IT IS a sporting tragedy the world is still struggling to fully comprehend.
PLAYERS HOLD A MINUTE'S SILENCE FOR AUSTRALIAN TEST STAR PHILLIP HUGHES
Last Thursday, Test cricketer Phillip Hughes died in St Vincent’s Hospital, the result of a freak accident at the SCG on Tuesday.
The popular country boy from Macksville perished doing what he loved – spanking balls to the boundary.
A routine bouncer from Blues quick Sean Abbott struck Hughes when he was attempting a hook shot. Time stood still. Hughes, batting for South Australia, stood momentarily with his hands on his knees before he pitched face forward into the turf.

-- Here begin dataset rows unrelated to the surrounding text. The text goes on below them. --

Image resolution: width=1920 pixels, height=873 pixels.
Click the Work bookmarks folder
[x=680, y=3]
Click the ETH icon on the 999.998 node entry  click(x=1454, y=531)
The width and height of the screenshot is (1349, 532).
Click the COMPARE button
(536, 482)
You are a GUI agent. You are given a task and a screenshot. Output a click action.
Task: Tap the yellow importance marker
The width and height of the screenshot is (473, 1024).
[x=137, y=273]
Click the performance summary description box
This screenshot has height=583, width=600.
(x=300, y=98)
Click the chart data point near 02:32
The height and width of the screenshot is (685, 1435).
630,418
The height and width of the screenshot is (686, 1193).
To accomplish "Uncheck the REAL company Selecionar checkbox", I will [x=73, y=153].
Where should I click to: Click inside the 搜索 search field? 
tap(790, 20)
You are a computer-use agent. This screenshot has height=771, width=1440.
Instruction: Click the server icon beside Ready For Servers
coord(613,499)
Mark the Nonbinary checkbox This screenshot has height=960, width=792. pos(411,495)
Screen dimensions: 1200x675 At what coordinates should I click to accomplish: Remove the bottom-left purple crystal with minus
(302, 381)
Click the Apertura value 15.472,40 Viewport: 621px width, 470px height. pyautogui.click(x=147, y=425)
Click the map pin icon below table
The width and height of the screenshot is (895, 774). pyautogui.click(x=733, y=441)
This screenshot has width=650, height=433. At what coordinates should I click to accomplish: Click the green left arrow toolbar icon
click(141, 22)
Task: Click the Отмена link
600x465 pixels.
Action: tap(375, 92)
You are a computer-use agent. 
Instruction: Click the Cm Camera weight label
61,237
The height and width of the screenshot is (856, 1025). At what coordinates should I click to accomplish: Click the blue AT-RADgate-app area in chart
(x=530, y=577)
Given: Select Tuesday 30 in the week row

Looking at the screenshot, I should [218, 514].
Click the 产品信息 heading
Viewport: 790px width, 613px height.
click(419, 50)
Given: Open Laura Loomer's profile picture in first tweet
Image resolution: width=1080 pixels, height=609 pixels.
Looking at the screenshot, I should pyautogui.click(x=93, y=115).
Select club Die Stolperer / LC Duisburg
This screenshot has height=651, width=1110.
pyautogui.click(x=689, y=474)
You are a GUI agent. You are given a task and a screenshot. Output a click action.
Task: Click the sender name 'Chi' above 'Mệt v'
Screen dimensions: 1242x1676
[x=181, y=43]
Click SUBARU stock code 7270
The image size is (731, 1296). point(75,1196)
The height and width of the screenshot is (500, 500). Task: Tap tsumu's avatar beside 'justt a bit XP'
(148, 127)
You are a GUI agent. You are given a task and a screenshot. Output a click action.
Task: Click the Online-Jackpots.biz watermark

The ball split the artery in Hughes’s neck and blood was already pumping into the space between his brain and skull.
The 25-year-old was placed in an induced coma, from which he never woke.
On Saturday the northern beaches cricket community paid tribute to Hughes.
The Manly Daily dropped into Nolan Reserve to see Harbord Bowling Club and Dee Why RSL go toe to toe in Manly Warringah Cricket Association second grade park cricket from 1pm.
The teams held a minute’s silence before the game out of respect for Hughes.
Those in white also donned black armbands and many rested their bats outside their front doors on Friday as part of the growing #putoutyourbats social media campaign.
Matt de Groot, who works for Nova 969 FM on breakfast radio, grew up playing against Hughes.
The death of his junior representative sporting rival has rocked him to the core.
“It is impossible to comprehend,’’ Dee Why RSL batsman said.
“Cricket is not a game where people die out in the middle.
“I have followed his career closely from day one as I had that sense of connection.
“Phillip’s legacy will never be forgotten.”